§ **WHAT IS REQUIRED**
The answer must consist of every line below containing "computer".

§ **GIVEN RECORDS**
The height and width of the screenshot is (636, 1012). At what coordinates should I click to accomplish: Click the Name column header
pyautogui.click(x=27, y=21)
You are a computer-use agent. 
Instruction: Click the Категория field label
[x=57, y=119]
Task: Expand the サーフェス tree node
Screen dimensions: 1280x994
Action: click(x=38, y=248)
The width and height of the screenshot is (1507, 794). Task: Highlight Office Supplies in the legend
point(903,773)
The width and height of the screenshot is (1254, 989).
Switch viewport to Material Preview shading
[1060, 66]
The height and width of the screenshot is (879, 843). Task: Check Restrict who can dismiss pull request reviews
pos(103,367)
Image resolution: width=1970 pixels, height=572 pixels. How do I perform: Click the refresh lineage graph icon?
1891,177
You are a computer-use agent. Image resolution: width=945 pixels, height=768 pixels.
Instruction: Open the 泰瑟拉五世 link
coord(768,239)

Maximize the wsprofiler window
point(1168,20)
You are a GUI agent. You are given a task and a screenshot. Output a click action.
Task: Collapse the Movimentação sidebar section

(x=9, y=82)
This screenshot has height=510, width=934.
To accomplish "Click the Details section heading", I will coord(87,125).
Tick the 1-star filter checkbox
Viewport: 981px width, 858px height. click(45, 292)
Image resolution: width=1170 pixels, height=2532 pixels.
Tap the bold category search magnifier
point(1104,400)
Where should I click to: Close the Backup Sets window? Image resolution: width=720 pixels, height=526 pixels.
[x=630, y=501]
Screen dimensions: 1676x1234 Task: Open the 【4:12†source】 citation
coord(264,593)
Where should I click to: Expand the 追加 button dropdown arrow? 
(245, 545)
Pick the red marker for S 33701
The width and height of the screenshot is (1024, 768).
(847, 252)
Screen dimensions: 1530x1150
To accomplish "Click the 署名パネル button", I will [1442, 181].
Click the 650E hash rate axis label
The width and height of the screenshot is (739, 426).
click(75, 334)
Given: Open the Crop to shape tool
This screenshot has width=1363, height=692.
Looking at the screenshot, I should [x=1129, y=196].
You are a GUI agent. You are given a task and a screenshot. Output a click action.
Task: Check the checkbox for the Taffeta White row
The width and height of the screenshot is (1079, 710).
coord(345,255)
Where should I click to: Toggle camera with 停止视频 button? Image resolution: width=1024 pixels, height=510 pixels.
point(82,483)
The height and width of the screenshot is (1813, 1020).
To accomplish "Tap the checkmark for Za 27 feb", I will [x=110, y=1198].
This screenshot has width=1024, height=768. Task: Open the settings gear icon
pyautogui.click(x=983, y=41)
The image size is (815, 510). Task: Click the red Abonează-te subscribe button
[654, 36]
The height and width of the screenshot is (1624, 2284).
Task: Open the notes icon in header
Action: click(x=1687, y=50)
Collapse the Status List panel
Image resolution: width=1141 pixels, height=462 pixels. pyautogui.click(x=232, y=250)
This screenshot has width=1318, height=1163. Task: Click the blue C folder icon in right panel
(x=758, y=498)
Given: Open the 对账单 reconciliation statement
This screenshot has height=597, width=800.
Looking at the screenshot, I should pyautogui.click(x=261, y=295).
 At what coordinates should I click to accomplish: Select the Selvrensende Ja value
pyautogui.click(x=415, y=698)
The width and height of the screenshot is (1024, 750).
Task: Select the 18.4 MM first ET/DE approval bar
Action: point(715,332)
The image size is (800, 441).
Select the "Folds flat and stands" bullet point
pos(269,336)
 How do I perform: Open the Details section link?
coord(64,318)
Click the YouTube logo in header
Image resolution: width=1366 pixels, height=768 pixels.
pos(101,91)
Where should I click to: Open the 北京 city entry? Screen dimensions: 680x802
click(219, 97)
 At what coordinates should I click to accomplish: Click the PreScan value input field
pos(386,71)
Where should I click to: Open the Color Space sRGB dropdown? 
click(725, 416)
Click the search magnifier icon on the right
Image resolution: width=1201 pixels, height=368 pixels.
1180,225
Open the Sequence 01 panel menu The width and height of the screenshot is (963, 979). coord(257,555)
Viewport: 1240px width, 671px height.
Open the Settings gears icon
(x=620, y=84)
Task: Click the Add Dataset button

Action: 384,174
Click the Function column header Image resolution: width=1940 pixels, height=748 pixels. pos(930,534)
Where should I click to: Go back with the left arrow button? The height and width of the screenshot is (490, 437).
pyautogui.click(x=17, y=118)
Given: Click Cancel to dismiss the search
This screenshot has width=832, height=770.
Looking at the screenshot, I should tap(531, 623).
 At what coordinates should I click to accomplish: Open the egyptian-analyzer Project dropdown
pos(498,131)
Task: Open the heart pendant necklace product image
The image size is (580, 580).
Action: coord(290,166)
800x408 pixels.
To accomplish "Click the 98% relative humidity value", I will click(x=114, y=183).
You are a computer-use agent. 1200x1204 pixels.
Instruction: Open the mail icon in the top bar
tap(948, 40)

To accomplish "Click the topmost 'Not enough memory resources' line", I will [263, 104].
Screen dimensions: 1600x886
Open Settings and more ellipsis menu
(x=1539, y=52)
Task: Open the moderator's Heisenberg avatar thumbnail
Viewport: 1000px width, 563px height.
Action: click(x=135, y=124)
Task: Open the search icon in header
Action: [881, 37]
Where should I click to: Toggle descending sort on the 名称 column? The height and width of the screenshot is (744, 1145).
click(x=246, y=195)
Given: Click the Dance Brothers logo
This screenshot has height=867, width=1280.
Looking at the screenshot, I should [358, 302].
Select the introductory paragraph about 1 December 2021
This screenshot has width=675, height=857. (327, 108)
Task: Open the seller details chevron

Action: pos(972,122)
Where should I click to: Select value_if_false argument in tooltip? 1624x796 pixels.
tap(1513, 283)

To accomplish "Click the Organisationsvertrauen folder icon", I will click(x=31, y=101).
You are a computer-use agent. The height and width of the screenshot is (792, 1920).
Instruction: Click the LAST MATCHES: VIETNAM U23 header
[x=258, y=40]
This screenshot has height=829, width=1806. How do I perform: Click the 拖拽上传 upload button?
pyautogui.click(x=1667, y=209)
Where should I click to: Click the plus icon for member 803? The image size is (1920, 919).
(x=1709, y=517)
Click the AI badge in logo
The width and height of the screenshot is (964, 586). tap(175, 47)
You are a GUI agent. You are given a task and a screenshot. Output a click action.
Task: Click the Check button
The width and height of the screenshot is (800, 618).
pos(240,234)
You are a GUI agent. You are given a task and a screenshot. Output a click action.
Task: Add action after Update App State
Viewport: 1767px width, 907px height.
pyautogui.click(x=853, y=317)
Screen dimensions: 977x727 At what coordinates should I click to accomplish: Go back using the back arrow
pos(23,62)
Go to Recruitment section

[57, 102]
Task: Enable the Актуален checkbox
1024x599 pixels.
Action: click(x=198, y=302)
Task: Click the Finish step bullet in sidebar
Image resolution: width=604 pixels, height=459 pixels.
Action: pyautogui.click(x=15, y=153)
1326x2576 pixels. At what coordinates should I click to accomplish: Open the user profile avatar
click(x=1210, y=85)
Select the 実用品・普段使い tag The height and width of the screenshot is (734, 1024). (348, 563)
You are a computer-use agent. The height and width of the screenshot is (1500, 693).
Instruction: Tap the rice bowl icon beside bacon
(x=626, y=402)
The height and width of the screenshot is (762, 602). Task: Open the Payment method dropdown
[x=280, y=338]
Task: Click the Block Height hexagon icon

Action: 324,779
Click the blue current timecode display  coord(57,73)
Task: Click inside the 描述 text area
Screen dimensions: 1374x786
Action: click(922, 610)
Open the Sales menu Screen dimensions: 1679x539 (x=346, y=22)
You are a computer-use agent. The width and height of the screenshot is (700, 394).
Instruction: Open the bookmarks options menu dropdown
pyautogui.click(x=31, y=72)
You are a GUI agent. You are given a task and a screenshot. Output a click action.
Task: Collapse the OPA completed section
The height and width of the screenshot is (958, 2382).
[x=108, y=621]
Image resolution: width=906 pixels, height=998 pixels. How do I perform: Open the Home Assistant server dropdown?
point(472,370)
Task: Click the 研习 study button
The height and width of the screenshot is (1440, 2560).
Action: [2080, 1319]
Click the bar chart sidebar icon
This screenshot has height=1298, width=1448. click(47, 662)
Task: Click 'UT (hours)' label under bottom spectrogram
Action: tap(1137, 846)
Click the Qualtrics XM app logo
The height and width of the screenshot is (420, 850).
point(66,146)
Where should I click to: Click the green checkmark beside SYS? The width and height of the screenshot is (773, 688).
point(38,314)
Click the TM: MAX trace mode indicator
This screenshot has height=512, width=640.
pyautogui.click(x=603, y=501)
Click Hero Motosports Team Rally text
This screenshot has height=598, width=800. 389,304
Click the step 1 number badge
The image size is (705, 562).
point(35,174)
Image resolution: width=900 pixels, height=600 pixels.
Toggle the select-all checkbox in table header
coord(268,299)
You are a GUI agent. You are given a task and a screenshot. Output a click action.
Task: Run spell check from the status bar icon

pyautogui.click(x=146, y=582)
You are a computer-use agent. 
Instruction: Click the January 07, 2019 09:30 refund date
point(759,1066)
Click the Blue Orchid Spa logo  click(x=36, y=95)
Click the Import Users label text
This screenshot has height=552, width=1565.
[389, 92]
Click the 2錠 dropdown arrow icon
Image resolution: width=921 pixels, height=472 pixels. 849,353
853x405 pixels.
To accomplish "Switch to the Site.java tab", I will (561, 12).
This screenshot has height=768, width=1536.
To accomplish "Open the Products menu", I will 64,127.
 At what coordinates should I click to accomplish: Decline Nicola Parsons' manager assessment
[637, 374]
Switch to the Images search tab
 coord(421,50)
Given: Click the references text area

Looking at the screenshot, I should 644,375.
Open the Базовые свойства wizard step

§ **RESULT OF THE EXERCISE**
You are a computer-use agent. 
You are a computer-use agent. Image resolution: width=945 pixels, height=768 pixels.
You are a computer-use agent. 1200x1204 pixels.
You are a computer-use agent. The height and width of the screenshot is (792, 1920).
You are a computer-use agent. The height and width of the screenshot is (1500, 693).
You are a computer-use agent. The width and height of the screenshot is (700, 394).
You are a computer-use agent. 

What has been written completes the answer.